→ 課題:
1. ページによれば、2019年のアートフェアの入場料はいくらだったか。
2. ページに名前が出てくる店をすべて挙げよ。
3. ページの内容を三文でまとめよ。

→ ページ:
┌────────

2019年のアートフェアは入場料5,000円となって始まったが、案外入場者が多かったのは、無料で配った券が多かったせいかも知れない。
骨董商は大店が多かったが、それなりに見ごたえのあるものが多かった。
中でも、前坂晴天堂の鍋島、柿右衛門、青手古久谷、はしっかりした名品そろいであった。
繭山龍泉堂はそこそこの中国ものの展示、祥雲は仏像などの展示、丹中は相変わらず丹波などの壺の展示、などであった。
浦上蒼穹堂 は中国古陶磁の展示と、北斎の版画の展示がユニークで面白い。浦上蒼穹堂 は初代が北斎の有名なコレクターで、美術館もあるため、現在ホットな北斎の展示も可能だったのであろう。
2017年東美アートフェアが10月13日から開催される。
昔は各店、力が入っていたとの評判であったが、最近は・・・?
しかし、中でも光る展示即売もある。
図録まで出した、上原永山堂の酒器である。
まことに、素晴らしい名品ばかりである。
緋襷備前、唐津皮鯨ぐい呑み、黄瀬戸、祥瑞徳利と盃、乾山、などなど。よくも集めたものである。
値段も半端じゃありませんが・・・。
しかし、すでに販売済のものも掲載されているとか。残念。
7月14日のヤフオクに『紅唐桟』の古裂(58.5cmx51.5cm)が出品・落札されていました。

└────────

→ 提供資料:
┌────────

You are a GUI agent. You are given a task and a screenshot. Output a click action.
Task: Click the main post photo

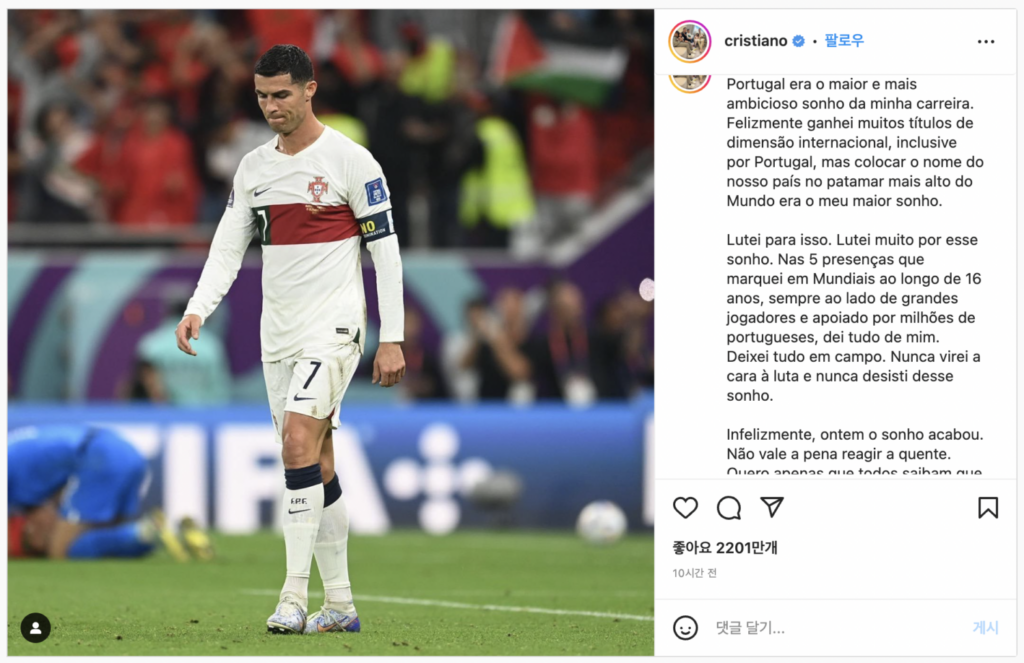pyautogui.click(x=330, y=332)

└────────

→ 解答一覧:
1. 5,000円。

2. 前坂晴天堂、繭山龍泉堂、祥雲、丹中、浦上蒼穹堂、上原永山堂

3. 2019年のアートフェアは入場料5,000円で始まり、入場者が案外多かったのは無料で配った券が多かったせいかもしれない。出店した骨董商は大店が多く、前坂晴天堂の鍋島や柿右衛門、浦上蒼穹堂の中国古陶磁と北斎の版画など、見ごたえのある展示が多かった。2017年の東美アートフェアでは、上原永山堂が図録まで出して緋襷備前や黄瀬戸などの名品の酒器を展示即売した。